» **Problem to solve**: Print every line of the listing below, starting with the line that holds "The image size is (403, 205)." and going on through the line that holds "Task: Select the checked Social workspace", both included, and print nothing else.

» **Supplied information**:
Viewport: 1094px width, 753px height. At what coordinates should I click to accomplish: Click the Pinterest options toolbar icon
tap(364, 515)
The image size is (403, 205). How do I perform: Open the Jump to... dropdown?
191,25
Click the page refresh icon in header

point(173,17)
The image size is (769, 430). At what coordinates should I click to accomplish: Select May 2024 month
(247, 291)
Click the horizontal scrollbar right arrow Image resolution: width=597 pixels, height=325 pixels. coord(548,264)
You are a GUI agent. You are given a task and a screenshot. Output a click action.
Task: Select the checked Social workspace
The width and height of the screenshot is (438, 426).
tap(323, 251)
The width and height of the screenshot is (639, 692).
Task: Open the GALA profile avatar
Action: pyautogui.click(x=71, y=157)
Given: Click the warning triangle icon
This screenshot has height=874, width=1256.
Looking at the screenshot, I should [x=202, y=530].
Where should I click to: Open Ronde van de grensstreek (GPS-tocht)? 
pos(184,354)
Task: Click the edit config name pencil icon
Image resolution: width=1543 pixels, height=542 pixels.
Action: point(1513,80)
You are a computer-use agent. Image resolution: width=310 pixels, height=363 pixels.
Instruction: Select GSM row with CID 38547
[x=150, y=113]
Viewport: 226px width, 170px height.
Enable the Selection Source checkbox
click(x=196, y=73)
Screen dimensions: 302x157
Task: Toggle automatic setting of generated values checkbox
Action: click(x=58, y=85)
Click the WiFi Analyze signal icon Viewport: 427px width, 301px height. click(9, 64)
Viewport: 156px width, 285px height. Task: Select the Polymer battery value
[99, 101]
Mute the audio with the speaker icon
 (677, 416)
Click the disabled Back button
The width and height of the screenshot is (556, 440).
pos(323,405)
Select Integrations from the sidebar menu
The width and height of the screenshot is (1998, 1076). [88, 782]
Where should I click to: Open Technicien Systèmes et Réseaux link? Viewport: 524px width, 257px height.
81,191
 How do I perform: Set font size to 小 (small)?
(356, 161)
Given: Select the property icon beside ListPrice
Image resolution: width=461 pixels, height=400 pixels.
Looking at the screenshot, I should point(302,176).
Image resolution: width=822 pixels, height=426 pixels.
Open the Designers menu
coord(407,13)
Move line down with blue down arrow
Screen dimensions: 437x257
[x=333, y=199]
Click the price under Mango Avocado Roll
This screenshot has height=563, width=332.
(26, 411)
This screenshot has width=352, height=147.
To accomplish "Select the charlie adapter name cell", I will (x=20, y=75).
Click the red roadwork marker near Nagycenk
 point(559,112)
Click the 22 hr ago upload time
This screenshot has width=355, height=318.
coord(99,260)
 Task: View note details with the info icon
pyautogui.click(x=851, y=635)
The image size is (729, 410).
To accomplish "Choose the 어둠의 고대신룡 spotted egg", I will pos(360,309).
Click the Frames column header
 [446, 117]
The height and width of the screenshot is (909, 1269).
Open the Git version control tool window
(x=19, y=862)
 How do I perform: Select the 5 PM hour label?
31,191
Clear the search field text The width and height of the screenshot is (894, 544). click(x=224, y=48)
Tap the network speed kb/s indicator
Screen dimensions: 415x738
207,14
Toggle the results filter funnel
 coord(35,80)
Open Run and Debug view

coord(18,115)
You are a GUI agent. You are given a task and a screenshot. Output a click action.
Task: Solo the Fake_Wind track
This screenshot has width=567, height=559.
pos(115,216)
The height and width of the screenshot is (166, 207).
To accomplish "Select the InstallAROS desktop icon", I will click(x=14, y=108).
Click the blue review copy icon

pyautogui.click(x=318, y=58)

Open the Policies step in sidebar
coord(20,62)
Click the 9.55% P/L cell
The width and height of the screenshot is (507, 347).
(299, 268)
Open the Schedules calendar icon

» **Result of the task**:
The image size is (403, 205). How do I perform: Open the Jump to... dropdown?
191,25
Click the page refresh icon in header

point(173,17)
The image size is (769, 430). At what coordinates should I click to accomplish: Select May 2024 month
(247, 291)
Click the horizontal scrollbar right arrow Image resolution: width=597 pixels, height=325 pixels. coord(548,264)
You are a GUI agent. You are given a task and a screenshot. Output a click action.
Task: Select the checked Social workspace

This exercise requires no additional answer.